[Dataset entries]

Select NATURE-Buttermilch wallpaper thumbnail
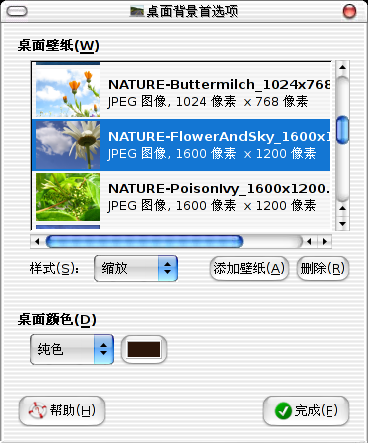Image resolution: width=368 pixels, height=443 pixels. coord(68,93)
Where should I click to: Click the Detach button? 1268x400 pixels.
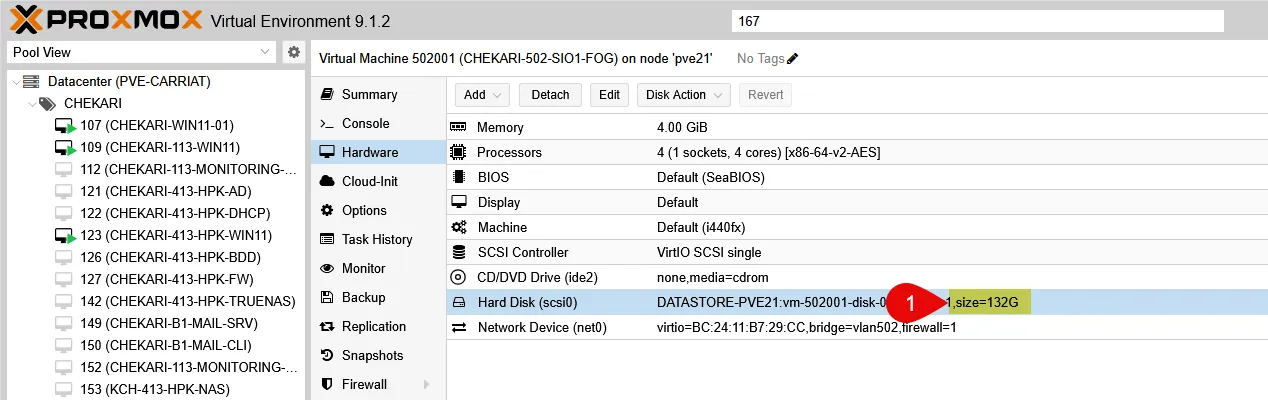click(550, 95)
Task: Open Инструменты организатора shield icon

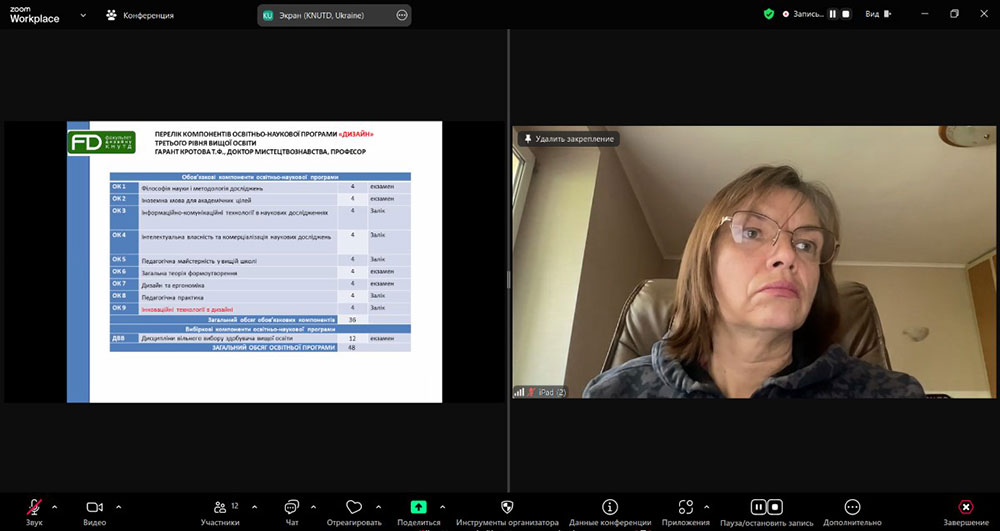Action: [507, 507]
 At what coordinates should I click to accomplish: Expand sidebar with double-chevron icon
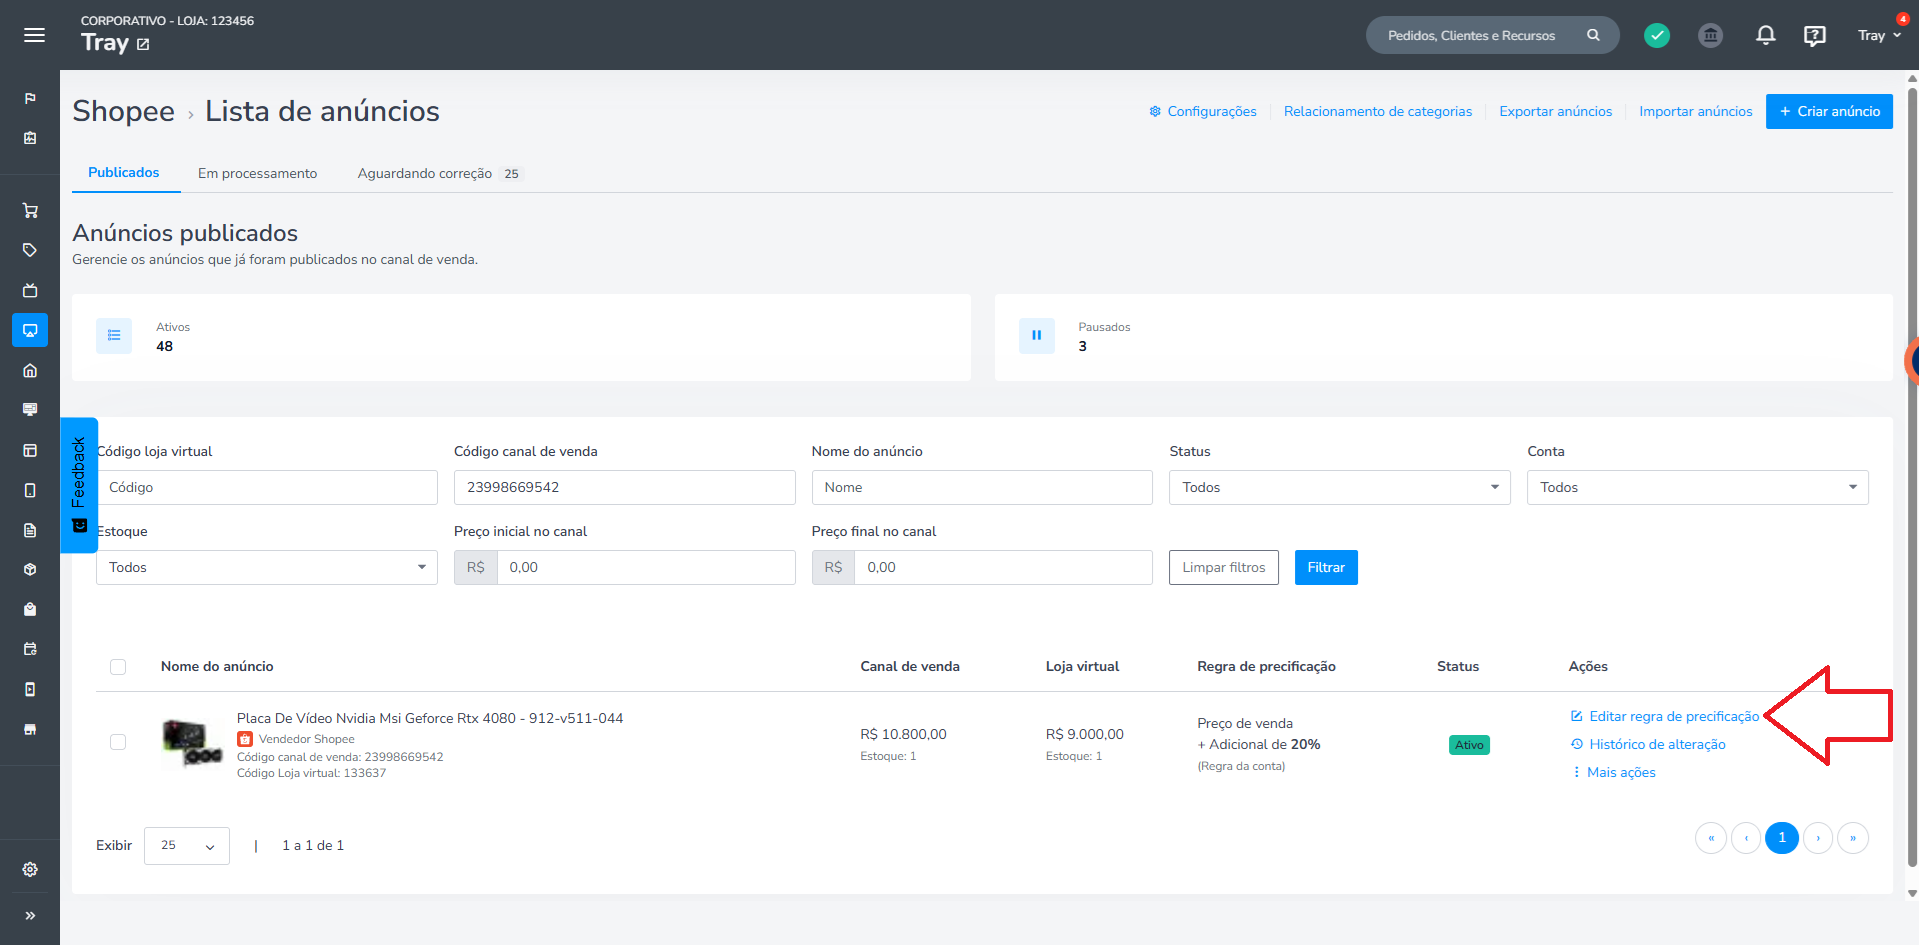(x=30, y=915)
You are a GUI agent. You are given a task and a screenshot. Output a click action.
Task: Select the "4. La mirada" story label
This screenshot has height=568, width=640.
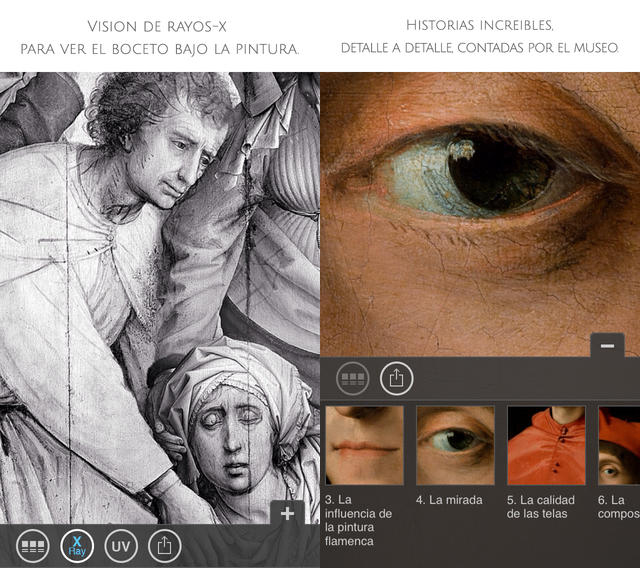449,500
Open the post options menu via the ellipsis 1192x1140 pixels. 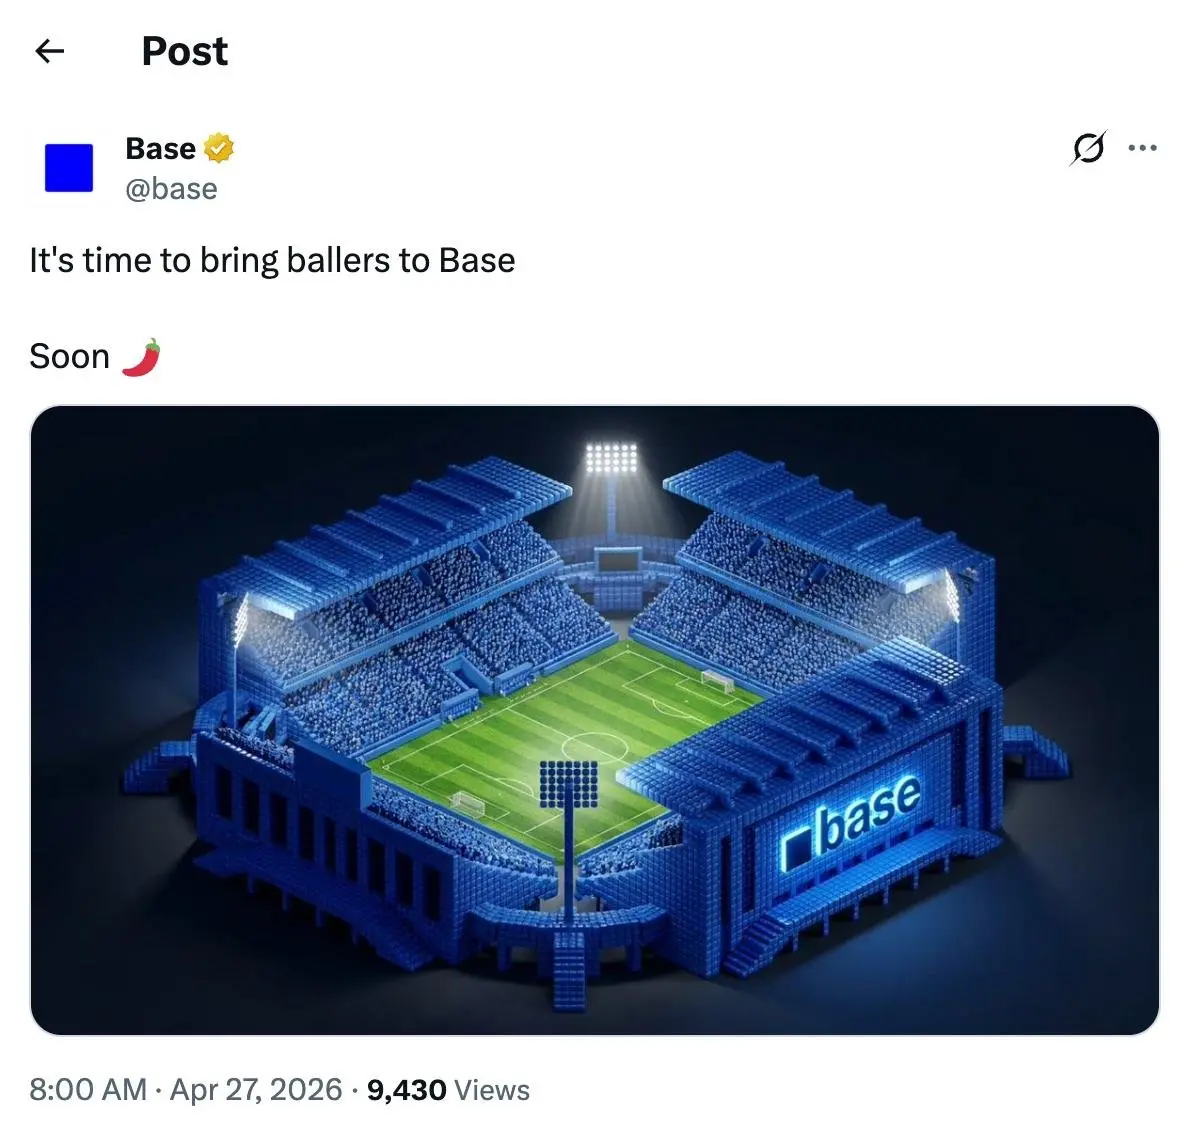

What is expected: Word for word, please reproduce each entry above and leave out every picture.

Problem solution:
Select NATURE-Buttermilch wallpaper thumbnail
Image resolution: width=368 pixels, height=443 pixels. coord(68,93)
Where should I click to: Click the Detach button? 1268x400 pixels.
click(550, 95)
Task: Open Инструменты организатора shield icon

Action: [507, 507]
 At what coordinates should I click to accomplish: Expand sidebar with double-chevron icon
(x=30, y=915)
You are a GUI agent. You are given a task and a screenshot. Output a click action.
Task: Select the "4. La mirada" story label
This screenshot has height=568, width=640.
449,500
Open the post options menu via the ellipsis 1192x1140 pixels. 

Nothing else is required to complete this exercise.